BEGIN

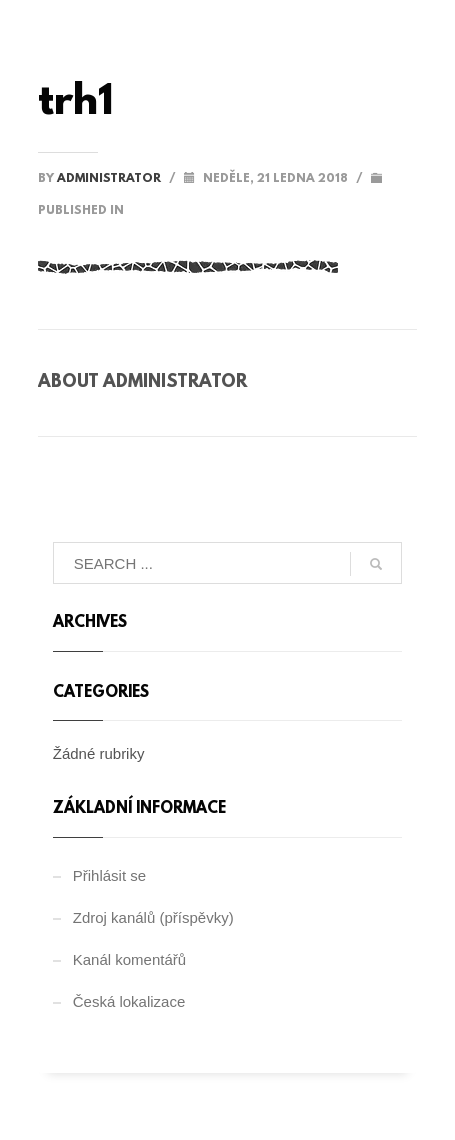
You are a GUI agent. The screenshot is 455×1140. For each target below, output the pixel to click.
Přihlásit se (109, 875)
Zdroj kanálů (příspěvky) (153, 917)
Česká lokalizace (129, 1001)
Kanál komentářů (129, 959)
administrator (110, 179)
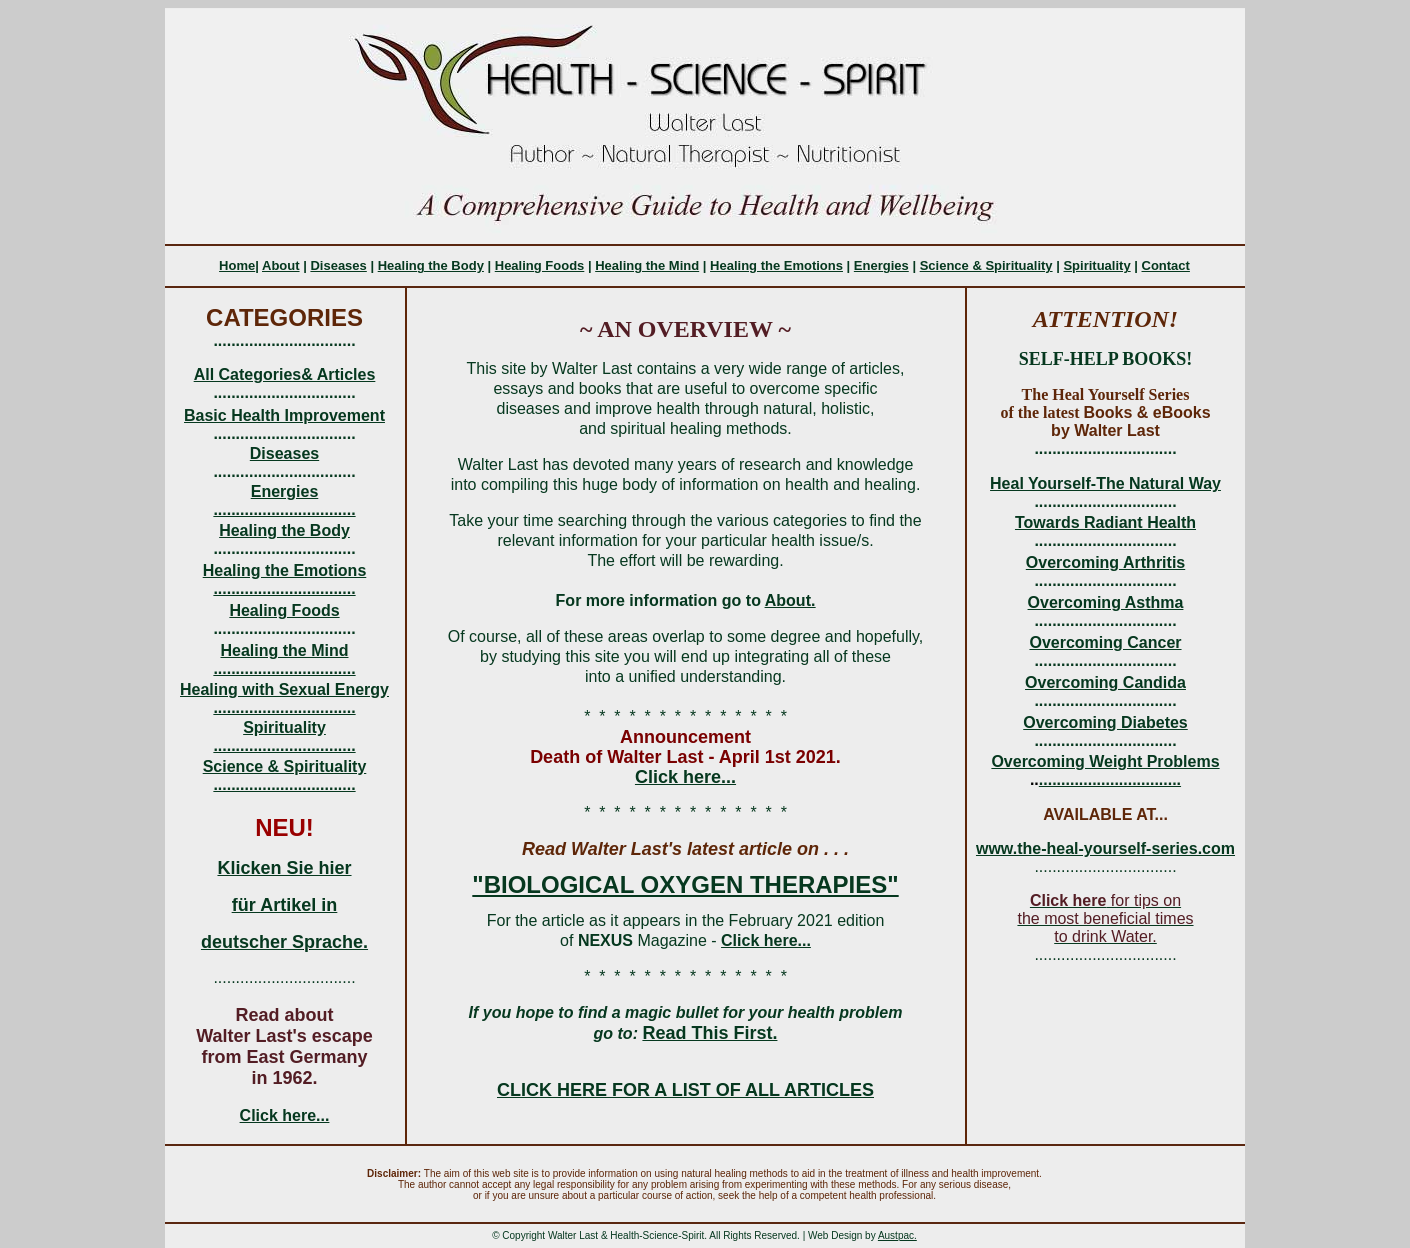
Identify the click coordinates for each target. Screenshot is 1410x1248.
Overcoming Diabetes (1105, 722)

END

EXERCISE AIM
Could you copy out, word for word, the part of the material above that opens with the line containing "Identify the click" and runs through the end of the material?

EXERCISE RESPONSE
Identify the click coordinates for each target. Screenshot is 1410x1248.
Overcoming Diabetes (1105, 722)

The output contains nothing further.